Give us a (tax) break! New Zealand tax cuts planned for 2008
The New Guy full
After keeping his cards very close to his chest, Finance Minister Michael Cullen has confirmed that there will be tax cuts announced in the 2008 budget.
Low surplus won’t hold tax cuts back
Despite a lower than expected Government surplus (for the six months leading up to December 2007, our NZ$815 million operating surplus was NZ$1.7 billion lower than projected), Cullen has said planned tax cuts will go ahead. Surplus figures have been affected by the current volatility of financial markets worldwide – mainly investment losses recorded by the New Zealand Super Fund and other Crown entities.
So, what can we expect in the way of changes to tax in New Zealand?
────────────────────────────────────────
> _Tasks for this exercise_
**A.** Reproduce the passage from the article on New Zealand's 2008 tax cuts, starting at "Give us a (tax)" and ending at "in New Zealand?".
**B.** Carry on the article on New Zealand's 2008 tax cuts from its last sentence.

> _Given data_
────────────────────────────────────────
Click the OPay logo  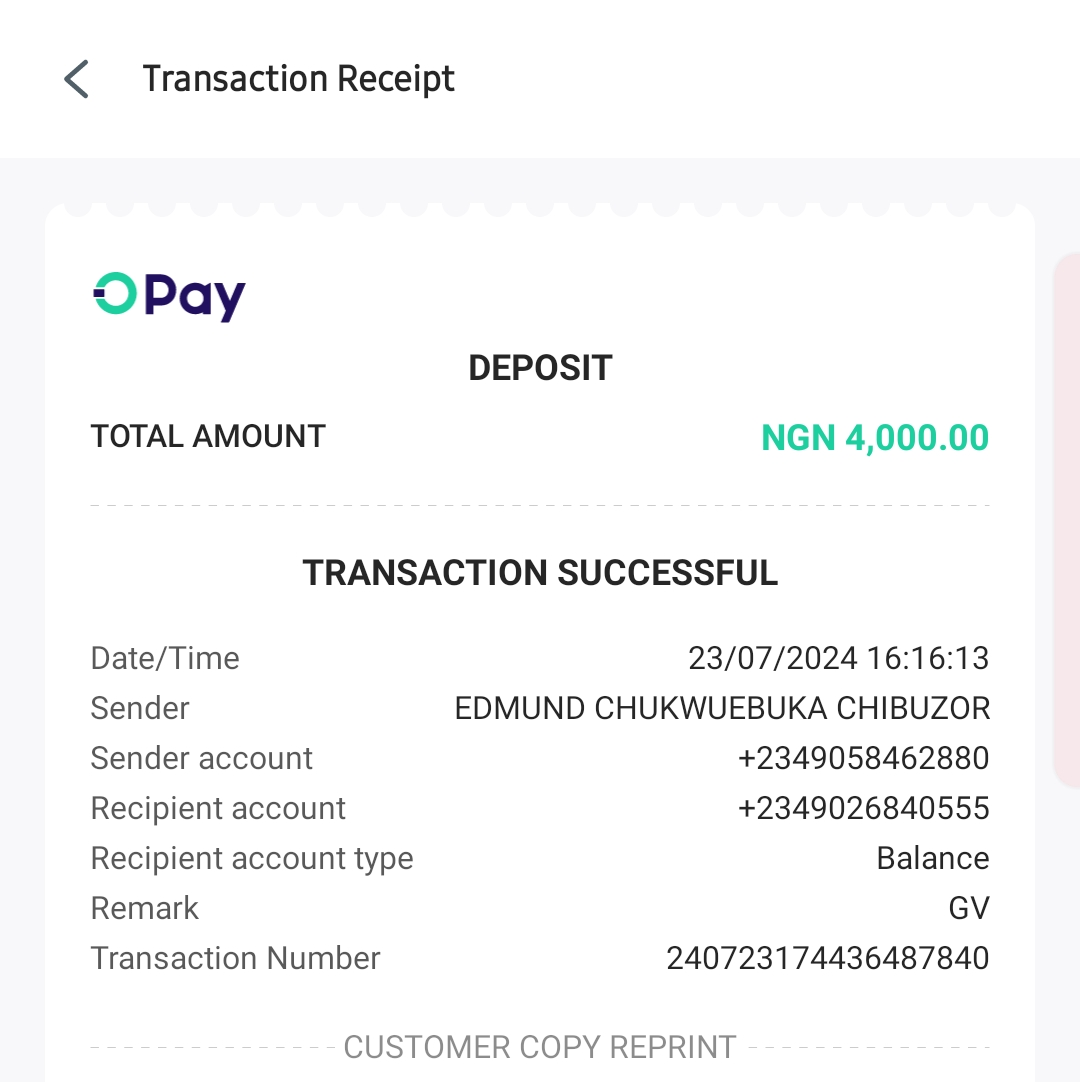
────────────────────────────────────────
> _Results in order_
**A.**
Give us a (tax) break! New Zealand tax cuts planned for 2008
The New Guy full
After keeping his cards very close to his chest, Finance Minister Michael Cullen has confirmed that there will be tax cuts announced in the 2008 budget.
Low surplus won’t hold tax cuts back
Despite a lower than expected Government surplus (for the six months leading up to December 2007, our NZ$815 million operating surplus was NZ$1.7 billion lower than projected), Cullen has said planned tax cuts will go ahead. Surplus figures have been affected by the current volatility of financial markets worldwide – mainly investment losses recorded by the New Zealand Super Fund and other Crown entities.
So, what can we expect in the way of changes to tax in New Zealand?

**B.**
The tight-lipped one remains cagey on this matter, saying only that he is awaiting further information on tax revenue, spending forecasts and inflation for 2008. As many commentators have noted, tax cuts will not increase our wealth in any real terms; to create a stronger economy and greater wealth for Kiwis, we need increased productivity. This can be achieved through greater investment in research and development, product development, high value technology products, and sectors such tourism. While tax cuts won’t solve our economic woes (house prices, inflation and rising interest rates) or do anything to raise our wage and salary level, they’re obviously pleasing to the minds (and wallets) of New Zealanders.
Stay tuned for more updates on Labour Government’s tax cut policy…
Image from Flickr.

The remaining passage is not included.